2016, basın ve ifade özgürlüğü açısından zor bir yıl oldu. Özellikle 15 Temmuz Darbe Girişimi sonrası cezaevine girenlerin sayısı rekor seviye yükseldi. 31 Aralık itibariyle 140’tan fazla gazeteci hapishanede. Olağanüstü hal uygulamaları nedeniyle bu gazetecilere mektup yollamak bile yasak.
150 kadar gazeteci Çarşamba günü İstanbul’daki eski Tütün Deposu’nda bir araya gelerek yasağı kırmak için fotoğraf çektirdi. Özcan Yaman’ın çektiği fotoğrafın kartpostal hali “Hapisteki meslektaşlara selam olsun, gazetecilerin yeni yılı özgür olsun” mesajıyla bugünkü Cumhuriyet, Evrensel, Birgün, Hürriyet ve Yurt gazetelerinde yayınlandı.
Mehveş Evin fotoğrafın hikayesini anlattı
Gazeteci Mehveş Evin, buluşmanın ve fotoğrafın hikayesini Amerika’nın Sesi’ne anlattı. Evin, “Fikir, benim de aralarında yer aldığım ‘Ben Gazeteciyim’ platformundan çıktı. Çeşitli kurumlardan gazetecilerin yer aldığı platform, sosyal medyada hak ihlalleri ve basın özgürlüğünü takip ediyor, kampanyalar yapıyor. Cezaevindeki gazetecilere mektup yollamak yasak olduğu için arkadaşlarımıza meslektaşlarımıza erişemiyoruz. Mektup alamıyorlar ama gazete okuyorlar. Biz de elden geldiğince çok gazetecinin yer aldığı bir fotoğraf çektirip gazetelerde yayınlayalım diye düşündük” dedi.
O akşam Tütün Deposu’na gelen gazeteciler arasında Mehmet Y. Yılmaz’dan Tuğrul Eryılmaz’a, Banu Güven’den Pınar Ongun’a, Hasan Cemal’den İsmail Saymaz’a yüzden fazla gazeteci vardı. 2011 yılında Odatv davasında tutuklanan ve 13 ay cezaevinde tutuklu kalan Ahmet Şık da onlardan biriydi. Şık, fotoğraf çekiminden on iki saat sonra gözaltına alındı, dün akşam da tutuklandı.

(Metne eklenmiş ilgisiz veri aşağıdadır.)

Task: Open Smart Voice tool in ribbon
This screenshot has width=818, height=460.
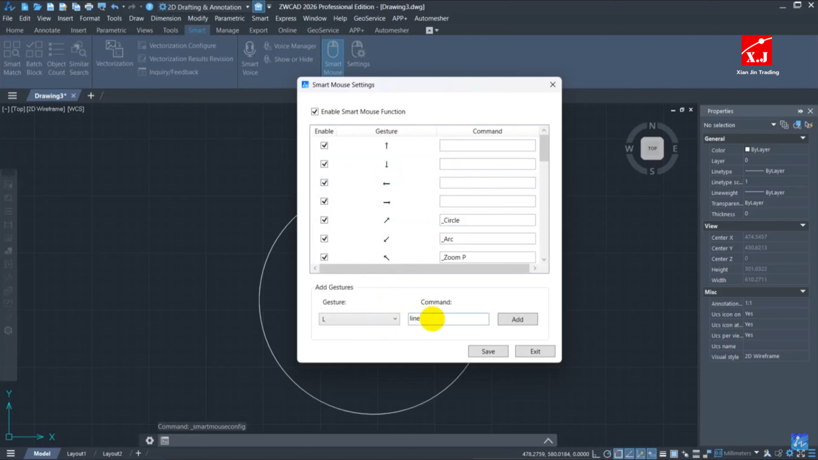Action: coord(250,58)
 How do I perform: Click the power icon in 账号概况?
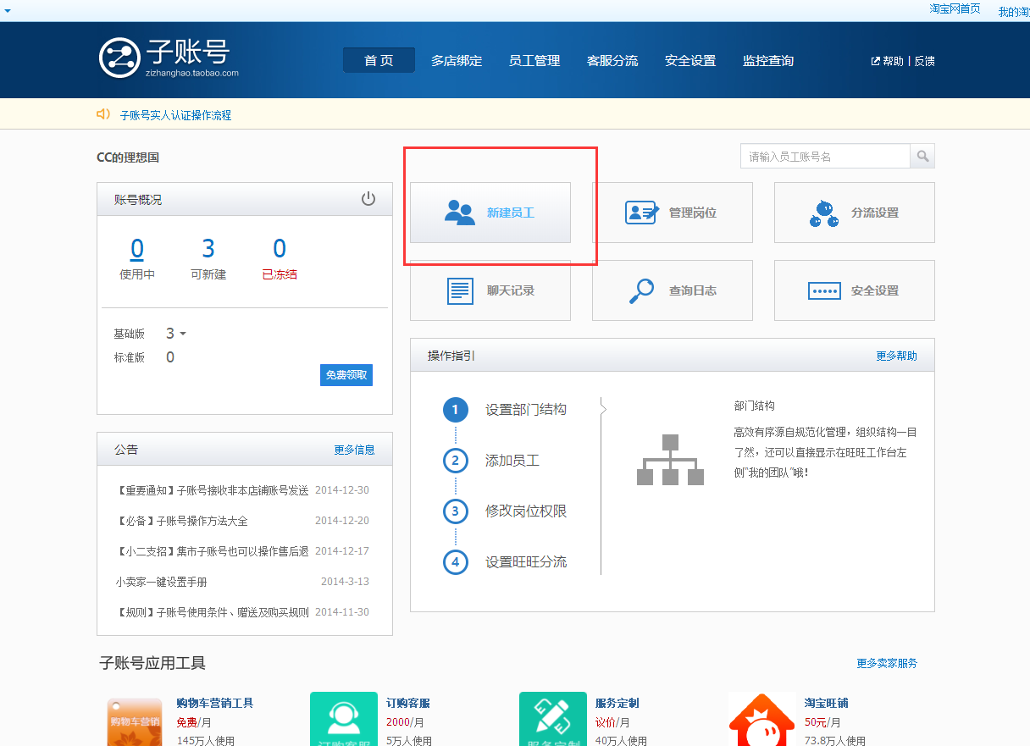click(x=368, y=199)
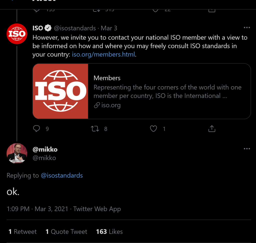256x243 pixels.
Task: Click the ISO logo card image
Action: [61, 91]
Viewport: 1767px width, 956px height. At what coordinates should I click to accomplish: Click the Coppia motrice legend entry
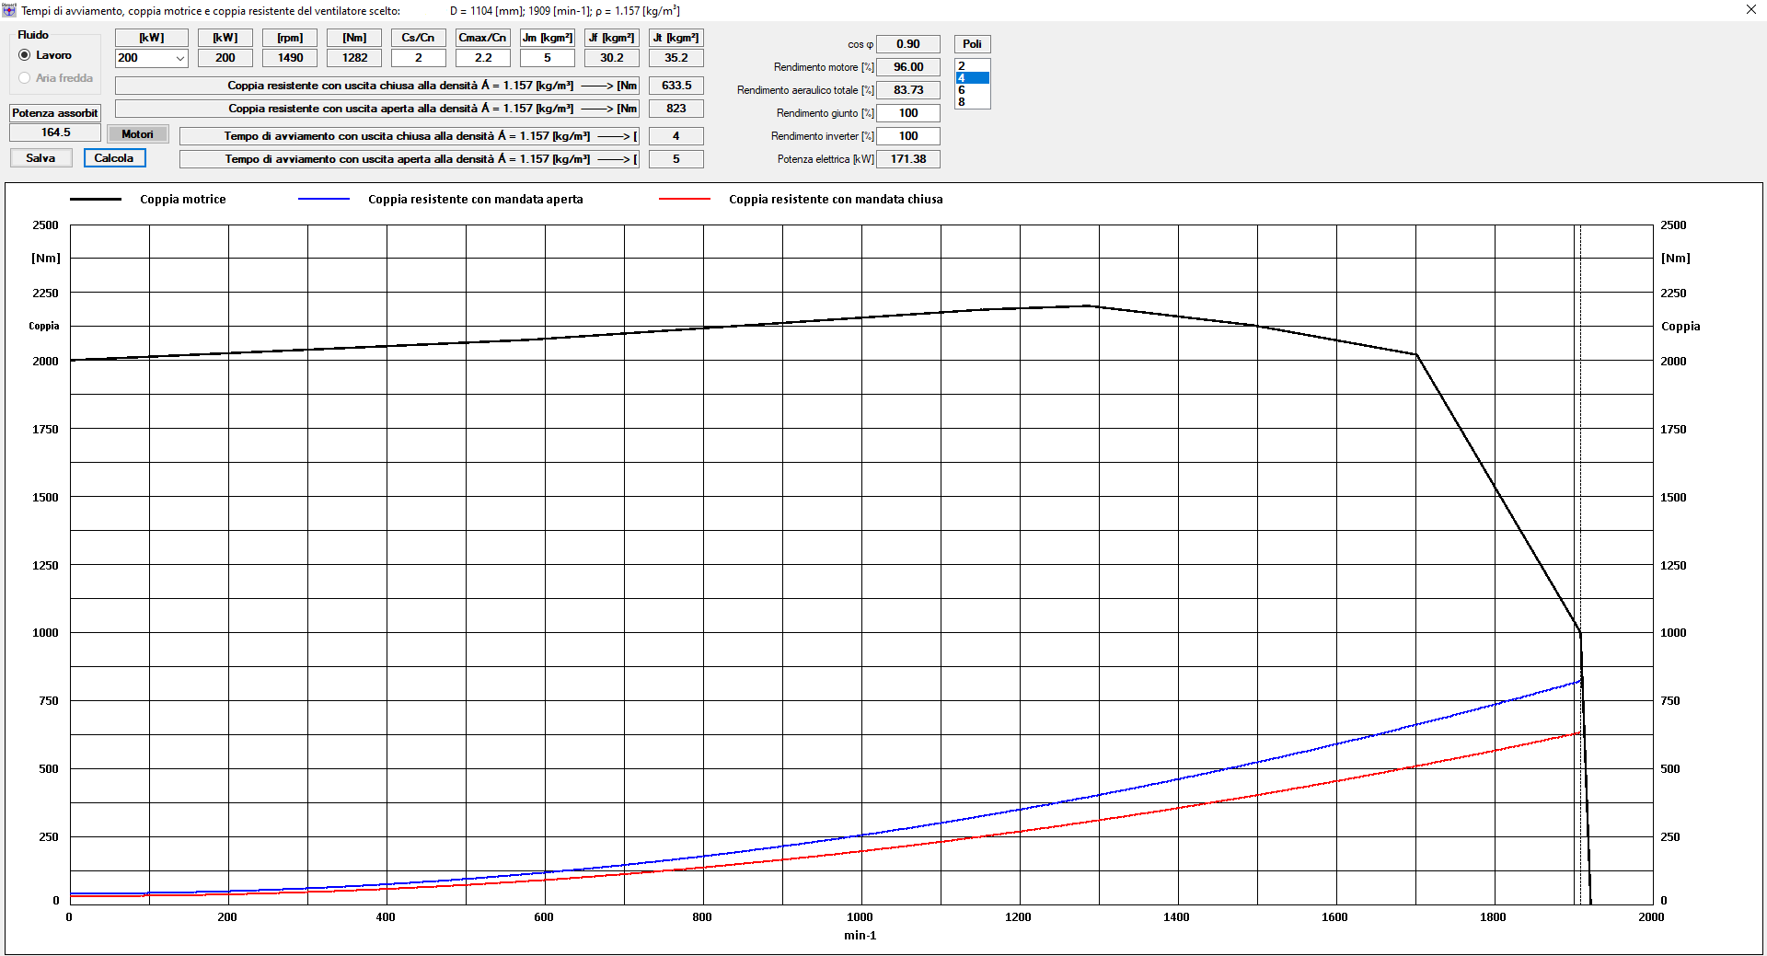click(182, 200)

Faruk Eren: Cumhuriyet tarihinin en karanlık yılıydı 2016
O akşam Şık’la konuştuklarını söyleyen DİSK Basın İş Genel Başkanı Faruk Eren, o akşam bir arada olmaktan mutlu olan gazetecilerin 2017 yılından fazla umutlu olmadıklarını söyledi.
Amerika’nın Sesi’ne değerlendirmelerde bulunan Eren, “ Nasıl mutlu olalım ki? Felaket bir yıl geçmiş. Darbe girişimi olmuş, çok sayıda bombalı saldırı yaşanmış, binlerce insan ölmüş, 140’tan fazla gazeteci cezaevine düşmüş. O gece sıra kime gelecek diye konuşuyorduk. Düşünsenize ben dahil yüzlerce gazeteci hala yargılanıyor. Binden fazla gazeteci işinden oldu, iki yüze yakın basın organı kapandı, 300’den fazla gazetecinin basın kartı iptal edildi. Belki Türkiye Cumhuriyeti tarihinin en karanlık ve zor yılıydı 2016” dedi.

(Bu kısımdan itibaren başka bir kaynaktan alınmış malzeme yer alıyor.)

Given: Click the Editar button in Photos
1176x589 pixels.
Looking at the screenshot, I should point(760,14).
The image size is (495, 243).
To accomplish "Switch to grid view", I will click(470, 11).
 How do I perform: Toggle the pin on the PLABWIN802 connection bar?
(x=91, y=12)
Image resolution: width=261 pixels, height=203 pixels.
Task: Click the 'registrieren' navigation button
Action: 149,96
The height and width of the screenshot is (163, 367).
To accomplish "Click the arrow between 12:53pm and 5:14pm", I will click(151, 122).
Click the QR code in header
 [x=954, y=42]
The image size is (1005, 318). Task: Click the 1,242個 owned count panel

Eren: Türkiye’de medyanın hali Zizek’in anlattığı mürekkep fıkrasına benziyor
1 Ocak 2016’da Türkiye’de tutuklu gazeteci sayısının 31 iken yıl bitiminde bu sayının neredeyse beş kat arttığını söyleyen Eren, Türkiye’nin halini ünlü Sloven düşünce adamı Slavoj Zizek’ten aktardığı, “Soğuk Savaş döneminde Doğu Alman b ir muhalif Sibirya’ya sürgüne gönderiliyor. Orada sansür ve denetim olduğunu bildiğinden gitmeden arkadaşlarıyla bir şifreleme yönteminde anlaşıyor. ‘Eğer benden mavi mürekkeple yazılmış bir mektup alırsanız orada yazdıklarımın gerçek olduğunu bilin. Eğer kırmızıyla yazılmışsa yalandır’ der. Bir ay sonra ilk mektup gelir. ‘Burada her şey harika, dükkanlar güzel ve yiyecek dolu. Sinemalar Hollywood filmleri gösteriyor. Tek olmayan şey kırmızı mürekkep’ der. Türkiye’de de tüm muhalif basın tıpkı kırmızı mürekkep gibi yavaş yavaş toplanıyor” fıkrasıyla anlattı.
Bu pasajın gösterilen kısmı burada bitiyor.